Not to sound like I'm making excuses for Apple's profit margins, but wasn't a new kind of memory controller needed to access 64 GB flash ram? I recall this was offered as a reason for the delay in making 64 GB iPhones/iPods - the memory was available (although obviously constrained) but the controller chip wasn't. If the 64 GB iPod/iPhone use a different controller, this could be more expensive (probably not significantly though).
the cost difference is due to the increased complexity of packing in twice the physical volume of chip, and the additional coding and controlling to address all that memory, plus the development costs for said added complexity, and of course a little more profit per unit for all this doesn't seem unwarranted either.
You want more capacity/functionality? You pay for it...
Let us not also forget that the 64Gb model would need different production runs, the need to be kept apart from the other models, more space on the shelves and yes, a little bit more profit for Apple (the company that has done more in three years to kick-start the phone industry than all the others put together have done in 10 years), its distributors and the retail shops to share between them.
Of course they make more money out of it, otherwise WHY DO IT?
Sheesh
I guess that this means that SSD prices will remain high due to the shortage (or, more likely, well-talked-up artificial shortage designed to drive up the factory gate prices), so I won't be aquiring any soon.

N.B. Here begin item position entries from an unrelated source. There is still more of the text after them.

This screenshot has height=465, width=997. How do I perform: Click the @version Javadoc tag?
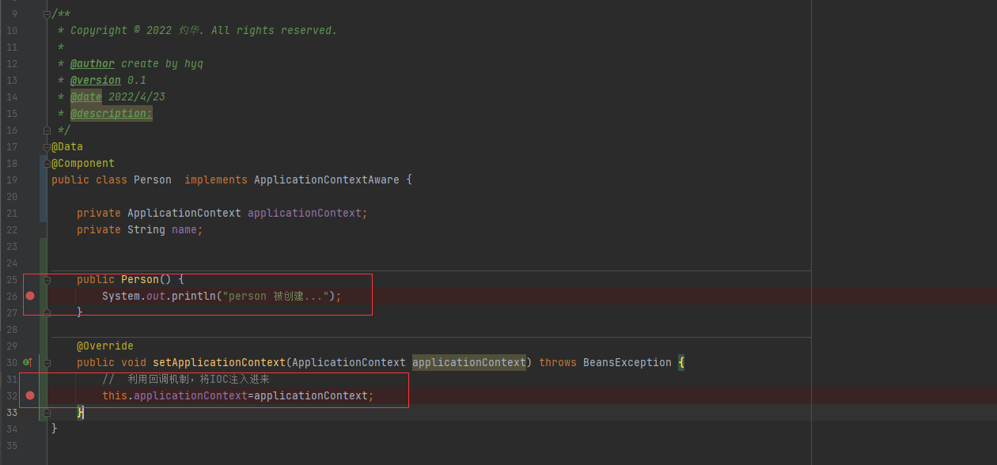(95, 80)
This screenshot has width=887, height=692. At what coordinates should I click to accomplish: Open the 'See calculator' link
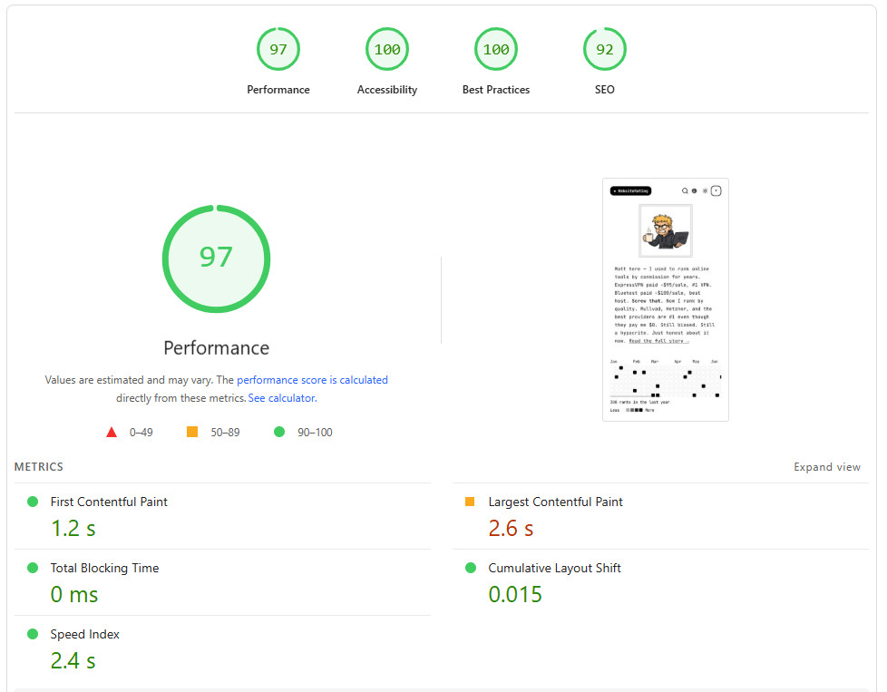tap(281, 398)
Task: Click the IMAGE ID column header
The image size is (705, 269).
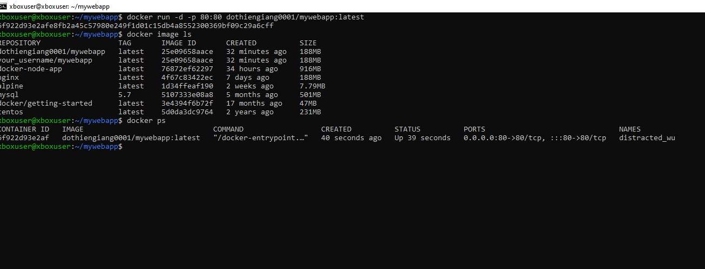Action: point(179,43)
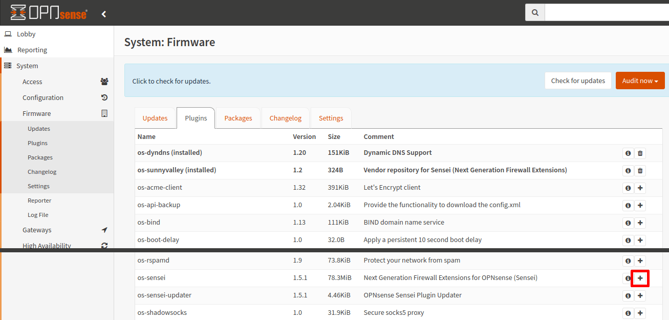Open the Audit now dropdown
Screen dimensions: 669x320
[640, 81]
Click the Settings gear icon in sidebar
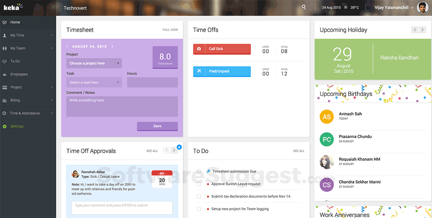This screenshot has width=432, height=218. [x=4, y=126]
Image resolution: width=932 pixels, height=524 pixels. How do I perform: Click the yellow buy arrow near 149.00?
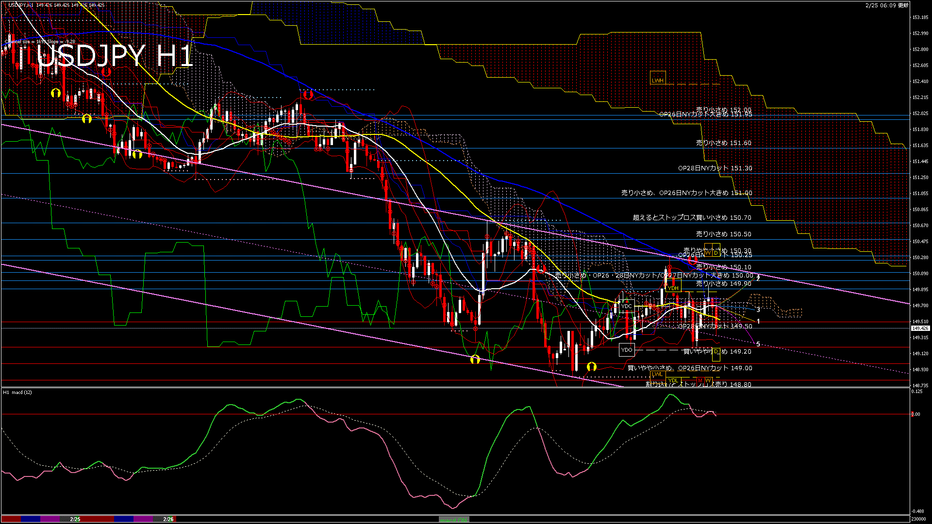click(591, 367)
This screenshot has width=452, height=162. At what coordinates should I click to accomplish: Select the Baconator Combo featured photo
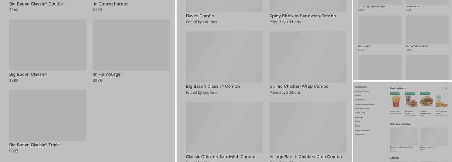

Curse you Apple and your flashy (geddit?) consumer toys for the drooling masses.
To estimate Apple's Flash cost, check the Digitimes article about contract prices:
http://www.digitimes.com/news/a20090909PR207.html
According to this article, I am pretty sure Apple is paying around $1 per GB of Flash, probably even lower - they must have committed to huge volumes over a number of years and of course negotiated a favorable price. So the Flash cost difference between 32 and 64GB would be in the $30 region (more likely even lower - remember, huge volume, negotiating power,...).
Since iPhone uses a single flash device, they need to stack 4 64Gb Flash dies into a single chip package to get 32GB.
I assume Apple is buying & committed to buy the largest flash dies available - 64Gb and beyond in the future.
This deal will push the Flash prices up in the short run, but long term capacity will increase & prices will go down, which is good, right?
Packing in twice the memory - agreed, some expenditure on repackaging
Additional coding - trivial to non-existant cost here, this sort of stuff would be a kernel setting at worst. At best, the system can detect how much memory it has and act accordingly, so no software change would be required. That's certainly how I'd build it.
Controlling - IF a 'new' controller is required, fair enough. But to address twice as much memory you only need one more address line, so this is unlikely. And as Apple are still using third party chips, so not their R&D cost to absorb. The new chip would be near identical to the old, so the cost of adoption would be very low.
So the per unit cost to Apple of adding 32Gb is going to be pretty small beyond the cost of the memory.
It was evil in the first place to make iPhones without external storage, forcing storage-hungry users to shell out big bucks for iPhones with bigger flash memory .
But now, the rest of us, non Apple fashion victims will have to suffer overall flash memory price increase due this evilness.
Apple has had prepay arrangements with most of the flash manufacturers to ensure preferential access to future supplies. Here's the press release for the first such deal; there have been more since:
http://www.apple.com/pr/library/2005/nov/21flash.html
Anyone with a billion to spare in 2005 could have done it. Apple needed to do it, because otherwise someone else with deep pockets could have killed the iPod business; the more ancient among us may remember DEC cornering the world market for a new generation of DRAM and hence cornering the market for large memory mainframes.
It shows how much forethought (and forward-planning) Apple does for its products. Apple's announcement of the 160GB iPod Classic is another illustration of this -- Toshiba didn't announce their new single-platter 1.8" 160GB hard drive until AFTER Apple announced the iPod Classic. That takes a lot of weight to boss Toshiba around like that!